-- PROBLEM STATEMENT --
Would you restate all of the entries verbatim, minus any images?

-- DATASET RECORDS --
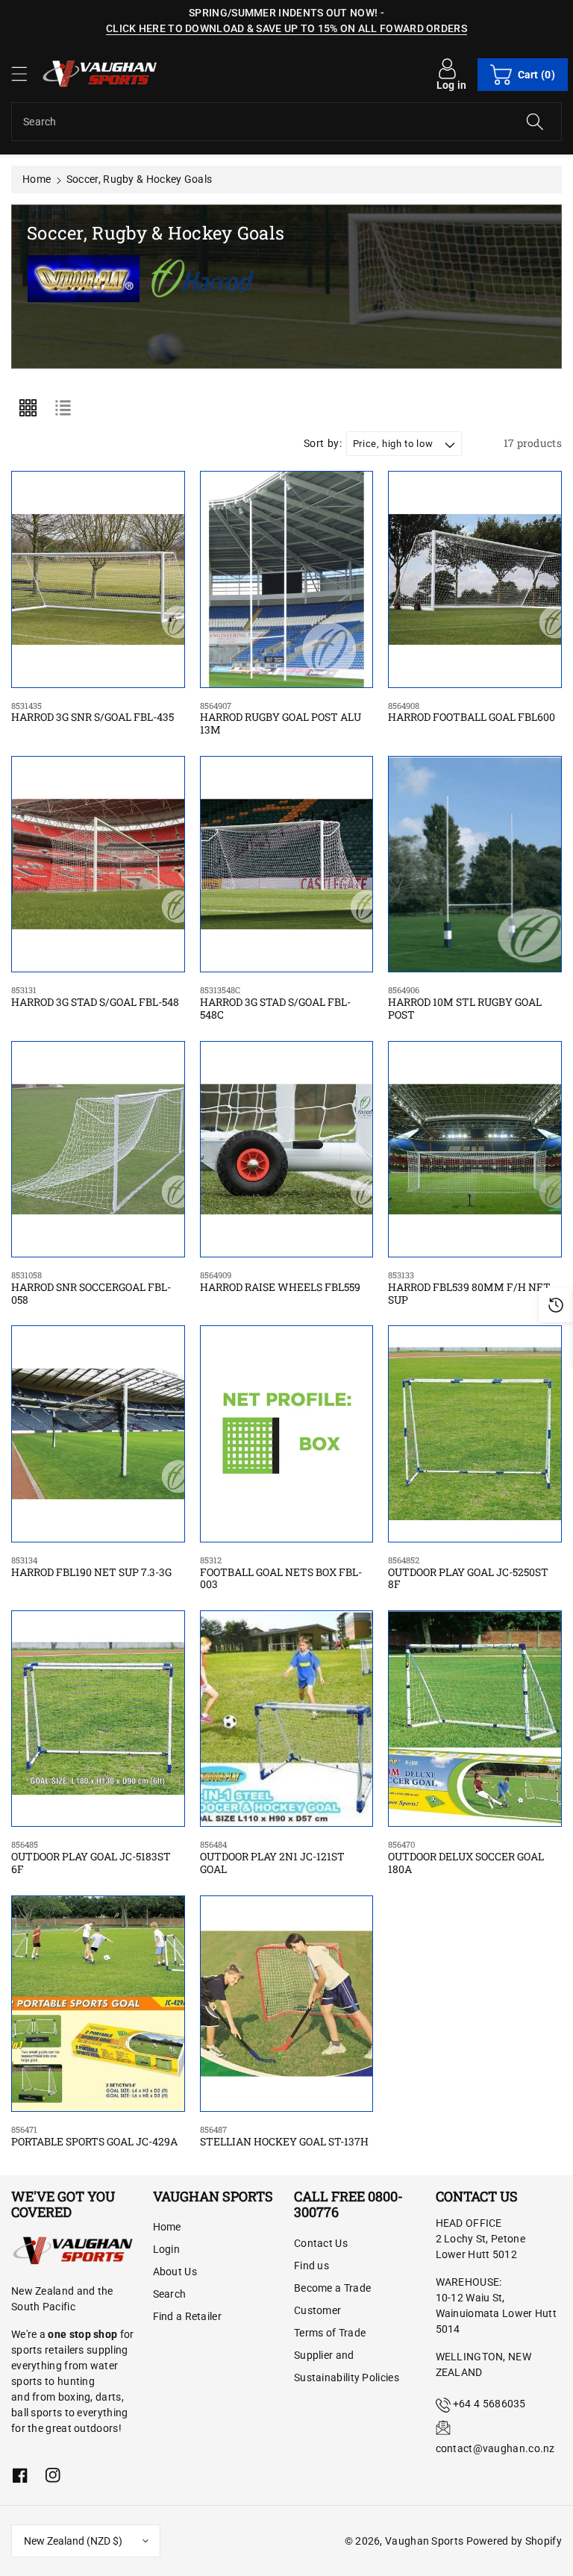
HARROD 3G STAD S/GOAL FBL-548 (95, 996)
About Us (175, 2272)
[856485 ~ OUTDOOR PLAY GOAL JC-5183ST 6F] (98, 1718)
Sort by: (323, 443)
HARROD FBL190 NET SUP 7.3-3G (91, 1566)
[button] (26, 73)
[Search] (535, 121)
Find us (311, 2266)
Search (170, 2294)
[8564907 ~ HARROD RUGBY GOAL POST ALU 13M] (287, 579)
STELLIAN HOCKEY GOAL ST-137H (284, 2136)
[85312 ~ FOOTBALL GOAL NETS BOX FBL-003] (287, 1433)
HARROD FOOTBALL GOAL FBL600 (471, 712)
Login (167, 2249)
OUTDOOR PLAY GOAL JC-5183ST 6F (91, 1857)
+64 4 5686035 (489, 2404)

-- EXERCISE RESULT --
HARROD 3G STAD S/GOAL FBL-548 (95, 996)
About Us (175, 2272)
[856485 ~ OUTDOOR PLAY GOAL JC-5183ST 6F] (98, 1718)
Sort by: (323, 443)
HARROD FBL190 NET SUP 7.3-3G (91, 1566)
[button] (26, 73)
[Search] (535, 121)
Find us (311, 2266)
Search (170, 2294)
[8564907 ~ HARROD RUGBY GOAL POST ALU 13M] (287, 579)
STELLIAN HOCKEY GOAL ST-137H (284, 2136)
[85312 ~ FOOTBALL GOAL NETS BOX FBL-003] (287, 1433)
HARROD FOOTBALL GOAL FBL600 (471, 712)
Login (167, 2249)
OUTDOOR PLAY GOAL JC-5183ST 6F (91, 1857)
+64 4 5686035 (489, 2404)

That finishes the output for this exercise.